J’ai 23 ans, un nouveau boulot et un nouveau petit ami que j’adore et je viens de quitter le foyer familial pour vivre dans mon propre chez moi en coloc à Paris. Il y a cinq ans, j’entamais ma seconde année de classe prépa, j’avais des ambitions (que j’ai toujours, d’ailleurs) et plein de projets pour l’avenir quand j’ai appris que j’étais enceinte – tardivement, à environ neuf semaines.

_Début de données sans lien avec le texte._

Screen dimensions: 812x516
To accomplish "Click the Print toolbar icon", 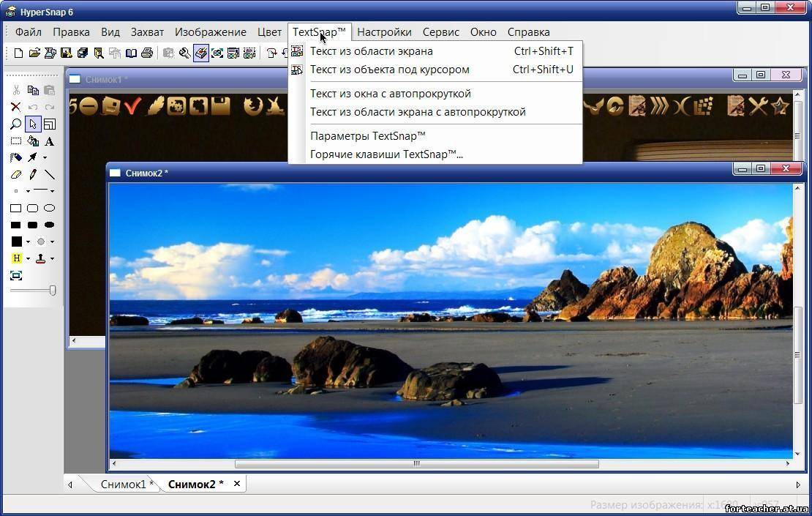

Cette grossesse, je l’ai vraiment vécue comme une rage de dents : il fallait me faire arracher la source de mes problèmes. Je ne suis pas passée par une phase de grande réflexion philosophique sur le sens de vie ou le statut de l’embryon squattant mon utérus. Je n’ai pas senti d’attaches particulières avec cette vague forme de haricot rouge visible sur l’échographie.

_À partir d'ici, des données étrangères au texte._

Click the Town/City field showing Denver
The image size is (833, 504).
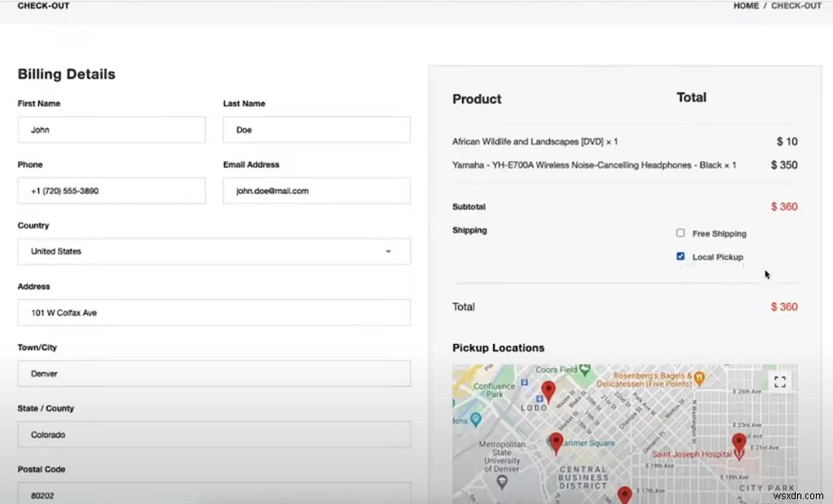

Je n’ai pas connu de souffrance, de culpabilité ou de détresse quant à mon choix de mettre fin à cette grossesse non désirée. J’ai la chance d’être parisienne, j’ai obtenu rapidement un rendez-vous au Planning familial, et mon IVG s’est déroulée une semaine après. Que l’avortement ne soit pas une « partie de plaisir » comme on peut souvent le lire ou l’entendre, c’est évident – au même titre qu’il n’est pas un moyen de contraception.

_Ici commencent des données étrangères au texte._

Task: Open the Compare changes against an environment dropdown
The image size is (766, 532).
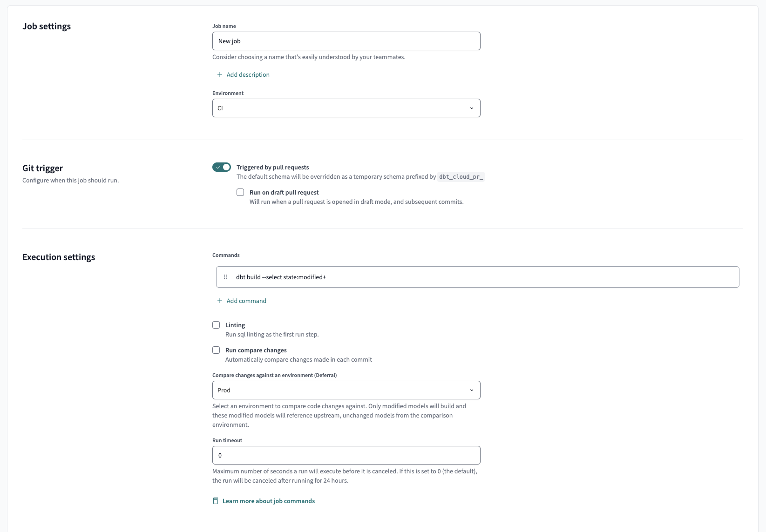Action: pos(346,390)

Pour autant, est-ce un choix qui doit forcément peser sur la conscience des femmes toute leur vie, comme source de culpabilité ou de douleurs psychologiques  ? Eh bien non, j’ai avorté et je vais merveilleusement bien, je ne regrette nullement ce choix et m’en félicite quand j’entends brailler un bébé dans le métro, ou quand je bois des coups avec mes copains le mercredi soir jusqu’à 2 heures du mat’.

Et je refuse de faire semblant de penser qu’avorter, c’est grave ! C’est juste un choix qui te met au pied du mur quand tu ne t’y attends pas. C’est juste comme si un rendez-vous chez ton gynéco durait une journée, et qu’il invitait tous ses potes à venir mater ce qui se passe dans ta culotte.